L’empire de la lumière
La palette de couleurs d’un artiste est généralement limitée et très précise. Il y va des goûts et des préférences de l’artiste, par exemple, si certaines couleurs sont plus difficiles à manier. Elle a aussi l’effet de créer une unité de ton d’une œuvre à l’autre.
Raynald Leclerc emploie lui aussi des couleurs précises. : outre le blanc, trois jaunes cadmium, un citronné, un ocre, un orangé, un rouge franc, un rouge de garance et le bleu thalo, (bleu extrêmement puissant et dangereux à manier, mais qui permet au peintre de créer des noirs et une gamme infinie de verts). Cette matière composée de couleurs primaires très pures et puissantes lui permet encore une fois une gamme variée de couleurs secondaires.
Dans la peinture figurative conventionnelle, il est d’usage, pour marquer les contrastes d’ombres et de lumières, d’utiliser des « rehauts », c’est-à-dire des taches de couleurs pour créer tantôt l’ombre, tantôt la lumière. Ainsi, pour un portrait, on appliquera un bleu gris pour marquer un creux, ou un blanc pour indiquer le reflet de la lumière sur une partie du visage.
L’œuvre se construit ainsi par étapes, du dessin jusqu’au rendu final où, par couches successives de couleurs, sont marqués les contrastes et les jeux de l’ombre et de la lumière afin d’affiner ou de peaufiner l’effet recherché. La plupart des peintres procèdent ainsi, tel qu’on l’enseigne généralement. À ses débuts, Raynald Leclerc procédait de même, mais aujourd’hui son geste a radicalement changé.
Tout comme son regard, où une certaine inversion s’est opérée, le peintre n’observant plus les objets et leurs formes, mais les jeux de la lumière sur ces objets et dans ces formes; il inverse sa démarche, plaçant en premier la lumière, de la matière pure, les blancs, par exemple, à qui il donnera par la suite forme et contraste, guettant instinctivement là où la lumière pourrait se cacher pour venir bondir dans les interstices de l’ombre. Cette approche permet au peintre de déposer la matière sur la matière, de la poser sans la mélanger, donc sans en atténuer ni en écraser le ton. La lumière éclate ainsi de l’effraction lumineuse produite par la juxtaposition de pigments différents. Fascinant!
Nous avons évoqué précédemment le caractère expressionniste de Leclerc, caractère qui le situe à la frontière entre l’impressionnisme et l’expressionnisme.
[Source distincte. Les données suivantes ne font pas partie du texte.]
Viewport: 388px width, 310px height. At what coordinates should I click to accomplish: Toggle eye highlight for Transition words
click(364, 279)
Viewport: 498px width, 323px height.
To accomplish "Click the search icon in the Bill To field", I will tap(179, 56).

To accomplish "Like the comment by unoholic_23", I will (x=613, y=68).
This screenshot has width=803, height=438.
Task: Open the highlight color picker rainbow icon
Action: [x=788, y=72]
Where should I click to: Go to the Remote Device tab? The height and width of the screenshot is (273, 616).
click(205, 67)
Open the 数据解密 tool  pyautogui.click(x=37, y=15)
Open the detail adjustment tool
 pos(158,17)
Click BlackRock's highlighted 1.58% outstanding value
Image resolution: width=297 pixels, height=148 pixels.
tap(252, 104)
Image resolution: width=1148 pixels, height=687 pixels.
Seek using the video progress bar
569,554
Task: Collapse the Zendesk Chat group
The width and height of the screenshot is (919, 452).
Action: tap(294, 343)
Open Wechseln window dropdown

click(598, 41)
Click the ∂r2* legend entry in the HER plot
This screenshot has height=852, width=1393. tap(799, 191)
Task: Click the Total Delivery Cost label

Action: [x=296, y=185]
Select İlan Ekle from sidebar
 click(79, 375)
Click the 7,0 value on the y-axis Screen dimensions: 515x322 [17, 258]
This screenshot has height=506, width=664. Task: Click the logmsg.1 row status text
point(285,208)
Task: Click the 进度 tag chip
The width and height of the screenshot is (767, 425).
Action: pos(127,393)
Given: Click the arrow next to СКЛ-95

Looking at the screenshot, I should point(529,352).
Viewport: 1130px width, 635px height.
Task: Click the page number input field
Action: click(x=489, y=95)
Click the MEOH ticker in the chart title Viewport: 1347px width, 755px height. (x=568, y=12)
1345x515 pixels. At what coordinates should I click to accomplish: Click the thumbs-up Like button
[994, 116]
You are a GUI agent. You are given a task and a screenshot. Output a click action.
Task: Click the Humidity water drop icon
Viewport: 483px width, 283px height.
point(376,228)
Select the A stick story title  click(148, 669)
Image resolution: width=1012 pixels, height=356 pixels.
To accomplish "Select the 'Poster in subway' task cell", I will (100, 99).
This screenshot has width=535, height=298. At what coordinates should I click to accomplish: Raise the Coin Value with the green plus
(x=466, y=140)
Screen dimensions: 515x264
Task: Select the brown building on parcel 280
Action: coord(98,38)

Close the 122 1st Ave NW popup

Voyons quelle forme cela prend ou, plus précisément, comment cette identité prend forme en lui.
Peindre comme je suis
La spatule qu’utilise le peintre Leclerc est vieillie, usée et amollie par près de trente années de travail. Il a pu parfois la délaisser pour un pinceau, mais elle a toujours été là, depuis les débuts, depuis toujours, il y demeure profondément attaché.
Une spatule, ou un couteau, sert d’abord au mélange, mais permet aussi de travailler plus rapidement que le pinceau, ne serait-ce que parce qu’il transporte plus de matière. Par contre, le couteau impose bon nombre de contraintes et de fortes exigences. D’un côté, il permet une ligne solide, droite et forte (et cela aura très bien servi le caractère architectural des œuvres de Leclerc), mais moins souple, moins varié que les pinceaux; offrant moins de possibles, il exige une grande dextérité et une réelle souplesse du geste si l’on désire accéder à une force de l’expression.
Riche d’un autre avantage, la spatule offre une grande capacité d’empâtement. Le peintre y perdra en rapidité, les grands aplats couvrant d’importantes surfaces seront écartés au profit d’une pâte lourde, éclatante et gorgée de lumière. Il faut noter que ni la ligne ni même la matière n’auront conduit Leclerc à cette nouvelle identité artistique, si facilement repérable dans la série de tableaux sur l’Île d’Orléans, mais c’est au contraire la force irradiante de la lumière qui est venue modifier le dessin, sa ligne, et ce, jusqu’à la manière même d’utiliser la matière.